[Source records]

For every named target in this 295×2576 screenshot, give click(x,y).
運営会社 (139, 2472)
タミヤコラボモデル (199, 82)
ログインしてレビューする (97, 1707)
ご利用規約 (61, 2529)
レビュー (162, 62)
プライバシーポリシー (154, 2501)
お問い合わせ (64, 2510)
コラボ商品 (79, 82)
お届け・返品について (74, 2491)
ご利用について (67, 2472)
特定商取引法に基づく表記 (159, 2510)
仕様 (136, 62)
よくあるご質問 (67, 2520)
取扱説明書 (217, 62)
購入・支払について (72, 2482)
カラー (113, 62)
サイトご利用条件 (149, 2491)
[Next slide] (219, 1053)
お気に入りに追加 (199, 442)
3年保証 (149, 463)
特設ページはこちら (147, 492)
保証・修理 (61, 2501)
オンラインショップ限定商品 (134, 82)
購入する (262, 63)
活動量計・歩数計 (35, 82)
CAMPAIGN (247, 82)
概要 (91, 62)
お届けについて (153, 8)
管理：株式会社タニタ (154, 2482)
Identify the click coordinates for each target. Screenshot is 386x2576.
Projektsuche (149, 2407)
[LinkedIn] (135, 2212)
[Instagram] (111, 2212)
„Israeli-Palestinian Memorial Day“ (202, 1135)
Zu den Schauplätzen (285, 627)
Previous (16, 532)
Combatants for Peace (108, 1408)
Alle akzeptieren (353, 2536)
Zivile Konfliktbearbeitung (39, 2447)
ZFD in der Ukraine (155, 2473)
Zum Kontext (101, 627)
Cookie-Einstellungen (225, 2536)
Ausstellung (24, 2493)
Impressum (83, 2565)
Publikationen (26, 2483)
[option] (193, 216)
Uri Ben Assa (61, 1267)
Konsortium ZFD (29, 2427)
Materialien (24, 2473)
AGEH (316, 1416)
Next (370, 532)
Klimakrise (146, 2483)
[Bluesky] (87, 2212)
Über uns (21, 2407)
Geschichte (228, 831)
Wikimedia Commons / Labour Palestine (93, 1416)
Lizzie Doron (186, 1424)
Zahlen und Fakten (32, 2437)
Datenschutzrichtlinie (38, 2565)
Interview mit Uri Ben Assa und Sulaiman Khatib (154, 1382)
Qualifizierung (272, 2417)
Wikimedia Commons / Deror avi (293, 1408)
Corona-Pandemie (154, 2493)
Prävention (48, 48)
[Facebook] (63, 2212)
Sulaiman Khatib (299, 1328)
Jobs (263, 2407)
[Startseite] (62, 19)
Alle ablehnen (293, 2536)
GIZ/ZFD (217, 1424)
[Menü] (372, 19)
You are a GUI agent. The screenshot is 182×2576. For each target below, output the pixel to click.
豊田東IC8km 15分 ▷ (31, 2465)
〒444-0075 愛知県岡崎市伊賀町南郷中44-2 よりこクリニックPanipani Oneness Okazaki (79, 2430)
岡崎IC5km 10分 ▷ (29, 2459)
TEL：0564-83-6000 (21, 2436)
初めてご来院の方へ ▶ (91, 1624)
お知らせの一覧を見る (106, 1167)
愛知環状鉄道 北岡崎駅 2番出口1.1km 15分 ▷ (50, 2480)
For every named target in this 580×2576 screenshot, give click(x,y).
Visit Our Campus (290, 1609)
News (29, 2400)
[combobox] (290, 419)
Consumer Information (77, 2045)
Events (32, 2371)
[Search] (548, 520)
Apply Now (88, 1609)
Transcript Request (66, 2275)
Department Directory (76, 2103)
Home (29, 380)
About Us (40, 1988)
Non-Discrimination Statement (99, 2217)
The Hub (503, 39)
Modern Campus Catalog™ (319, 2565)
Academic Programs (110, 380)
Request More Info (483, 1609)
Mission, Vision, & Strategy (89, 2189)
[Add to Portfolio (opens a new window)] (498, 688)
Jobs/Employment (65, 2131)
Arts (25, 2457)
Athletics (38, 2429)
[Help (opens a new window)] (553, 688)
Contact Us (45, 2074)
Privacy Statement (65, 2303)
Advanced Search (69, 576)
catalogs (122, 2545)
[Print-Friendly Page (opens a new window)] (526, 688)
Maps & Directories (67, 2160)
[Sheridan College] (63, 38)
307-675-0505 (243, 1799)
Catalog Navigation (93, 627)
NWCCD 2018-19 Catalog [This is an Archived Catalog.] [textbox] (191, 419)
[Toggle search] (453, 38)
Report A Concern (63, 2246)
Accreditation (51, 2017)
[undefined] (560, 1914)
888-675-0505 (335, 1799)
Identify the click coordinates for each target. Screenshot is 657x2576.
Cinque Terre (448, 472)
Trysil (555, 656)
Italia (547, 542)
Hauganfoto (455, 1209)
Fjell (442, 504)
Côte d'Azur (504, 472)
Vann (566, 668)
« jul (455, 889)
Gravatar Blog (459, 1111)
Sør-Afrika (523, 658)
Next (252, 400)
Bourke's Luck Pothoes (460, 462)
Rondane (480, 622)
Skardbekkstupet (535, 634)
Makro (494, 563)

Directions
The records above should be reproduced in full, exactly as they read.

Solution to this exercise
For every named target in this 295×2576 screenshot, give click(x,y).
運営会社 (139, 2472)
タミヤコラボモデル (199, 82)
ログインしてレビューする (97, 1707)
ご利用規約 (61, 2529)
レビュー (162, 62)
プライバシーポリシー (154, 2501)
お問い合わせ (64, 2510)
コラボ商品 (79, 82)
お届け・返品について (74, 2491)
ご利用について (67, 2472)
特定商取引法に基づく表記 (159, 2510)
仕様 (136, 62)
よくあるご質問 (67, 2520)
取扱説明書 (217, 62)
購入・支払について (72, 2482)
カラー (113, 62)
サイトご利用条件 (149, 2491)
[Next slide] (219, 1053)
お気に入りに追加 (199, 442)
3年保証 (149, 463)
特設ページはこちら (147, 492)
保証・修理 (61, 2501)
オンラインショップ限定商品 (134, 82)
購入する (262, 63)
活動量計・歩数計 (35, 82)
CAMPAIGN (247, 82)
概要 (91, 62)
お届けについて (153, 8)
管理：株式会社タニタ (154, 2482)
Identify the click coordinates for each target. Screenshot is 386x2576.
Projektsuche (149, 2407)
[LinkedIn] (135, 2212)
[Instagram] (111, 2212)
„Israeli-Palestinian Memorial Day“ (202, 1135)
Zu den Schauplätzen (285, 627)
Previous (16, 532)
Combatants for Peace (108, 1408)
Alle akzeptieren (353, 2536)
Zivile Konfliktbearbeitung (39, 2447)
ZFD in der Ukraine (155, 2473)
Zum Kontext (101, 627)
Cookie-Einstellungen (225, 2536)
Ausstellung (24, 2493)
Impressum (83, 2565)
Publikationen (26, 2483)
[option] (193, 216)
Uri Ben Assa (61, 1267)
Konsortium ZFD (29, 2427)
Materialien (24, 2473)
AGEH (316, 1416)
Next (370, 532)
Klimakrise (146, 2483)
[Bluesky] (87, 2212)
Über uns (21, 2407)
Geschichte (228, 831)
Wikimedia Commons / Labour Palestine (93, 1416)
Lizzie Doron (186, 1424)
Zahlen und Fakten (32, 2437)
Datenschutzrichtlinie (38, 2565)
Interview mit Uri Ben Assa und Sulaiman Khatib (154, 1382)
Qualifizierung (272, 2417)
Wikimedia Commons / Deror avi (293, 1408)
Corona-Pandemie (154, 2493)
Prävention (48, 48)
[Facebook] (63, 2212)
Sulaiman Khatib (299, 1328)
Jobs (263, 2407)
[Startseite] (62, 19)
Alle ablehnen (293, 2536)
GIZ/ZFD (217, 1424)
[Menü] (372, 19)
You are a GUI agent. The screenshot is 182×2576. For each target below, output the pixel to click.
豊田東IC8km 15分 ▷ (31, 2465)
〒444-0075 愛知県岡崎市伊賀町南郷中44-2 よりこクリニックPanipani Oneness Okazaki (79, 2430)
岡崎IC5km 10分 ▷ (29, 2459)
TEL：0564-83-6000 (21, 2436)
初めてご来院の方へ ▶ (91, 1624)
お知らせの一覧を見る (106, 1167)
愛知環状鉄道 北岡崎駅 2番出口1.1km 15分 ▷ (50, 2480)
For every named target in this 580×2576 screenshot, give click(x,y).
Visit Our Campus (290, 1609)
News (29, 2400)
[combobox] (290, 419)
Consumer Information (77, 2045)
Events (32, 2371)
[Search] (548, 520)
Apply Now (88, 1609)
Transcript Request (66, 2275)
Department Directory (76, 2103)
Home (29, 380)
About Us (40, 1988)
Non-Discrimination Statement (99, 2217)
The Hub (503, 39)
Modern Campus Catalog™ (319, 2565)
Academic Programs (110, 380)
Request More Info (483, 1609)
Mission, Vision, & Strategy (89, 2189)
[Add to Portfolio (opens a new window)] (498, 688)
Jobs/Employment (65, 2131)
Arts (25, 2457)
Athletics (38, 2429)
[Help (opens a new window)] (553, 688)
Contact Us (45, 2074)
Privacy Statement (65, 2303)
Advanced Search (69, 576)
catalogs (122, 2545)
[Print-Friendly Page (opens a new window)] (526, 688)
Maps & Directories (67, 2160)
[Sheridan College] (63, 38)
307-675-0505 (243, 1799)
Catalog Navigation (93, 627)
NWCCD 2018-19 Catalog [This is an Archived Catalog.] [textbox] (191, 419)
[Toggle search] (453, 38)
Report A Concern (63, 2246)
Accreditation (51, 2017)
[undefined] (560, 1914)
888-675-0505 (335, 1799)
Identify the click coordinates for each target. Screenshot is 657x2576.
Cinque Terre (448, 472)
Trysil (555, 656)
Italia (547, 542)
Hauganfoto (455, 1209)
Fjell (442, 504)
Côte d'Azur (504, 472)
Vann (566, 668)
« jul (455, 889)
Gravatar Blog (459, 1111)
Sør-Afrika (523, 658)
Next (252, 400)
Bourke's Luck Pothoes (460, 462)
Rondane (480, 622)
Skardbekkstupet (535, 634)
Makro (494, 563)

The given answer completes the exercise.